Protein interaction discovery using parallel analysis of translated ORFs (PLATO)

Identifying physical interactions between proteins and other molecules is a critical aspect of biological analysis. Here we describe PLATO, an in vitro method for mapping such interactions by affinity enrichment of a library of full-length open reading frames displayed on ribosomes, followed by massively parallel analysis using DNA sequencing. We demonstrate the broad utility of the method for human proteins by identifying known and previously unidentified interacting partners of LYN kinase, patient autoantibodies, and the small-molecules gefitinib and dasatinib.

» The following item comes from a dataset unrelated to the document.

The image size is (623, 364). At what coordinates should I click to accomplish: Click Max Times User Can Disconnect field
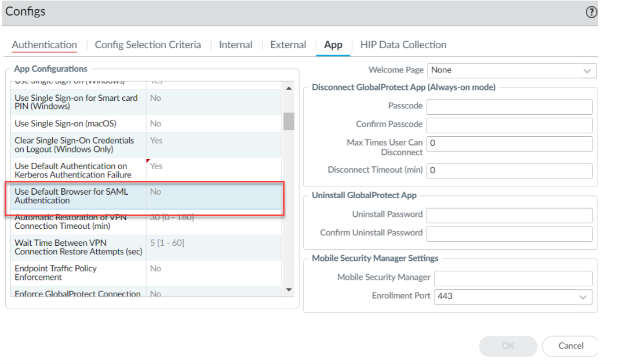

PhIP-Seq characterization of autoantibodies from patients with multiple sclerosis, type 1 diabetes and rheumatoid arthritis

Autoimmune disease results from a loss of tolerance to self-antigens in genetically susceptible individuals. Completely understanding this process requires that targeted antigens be identified, and so a number of techniques have been developed to determine immune receptor specificities. We previously reported the construction of a phage-displayed synthetic human peptidome and a proof-of-principle analysis of antibodies from three patients with neurological autoimmunity. Here we present data from a large-scale screen of 298 independent antibody repertoires, including those from 73 healthy sera, using phage immunoprecipitation sequencing. The resulting database of peptide-antibody interactions characterizes each individuals unique autoantibody fingerprint, and includes specificities found to occur frequently in the general population as well as those associated with disease. Screening type 1 diabetes (T1D) patients revealed a prematurely polyautoreactive phenotype compared with their matched controls. A collection of cerebrospinal fluids and sera from 63 multiple sclerosis patients uncovered novel, as well as previously reported antibody-peptide interactions. Finally, a screen of synovial fluids and sera from 64 rheumatoid arthritis patients revealed novel disease-associated antibody specificities that were independent of seropositivity status. This work demonstrates the utility of performing PhIP-Seq screens on large numbers of individuals and is another step toward defining the full complement of autoimmunoreactivities in health and disease.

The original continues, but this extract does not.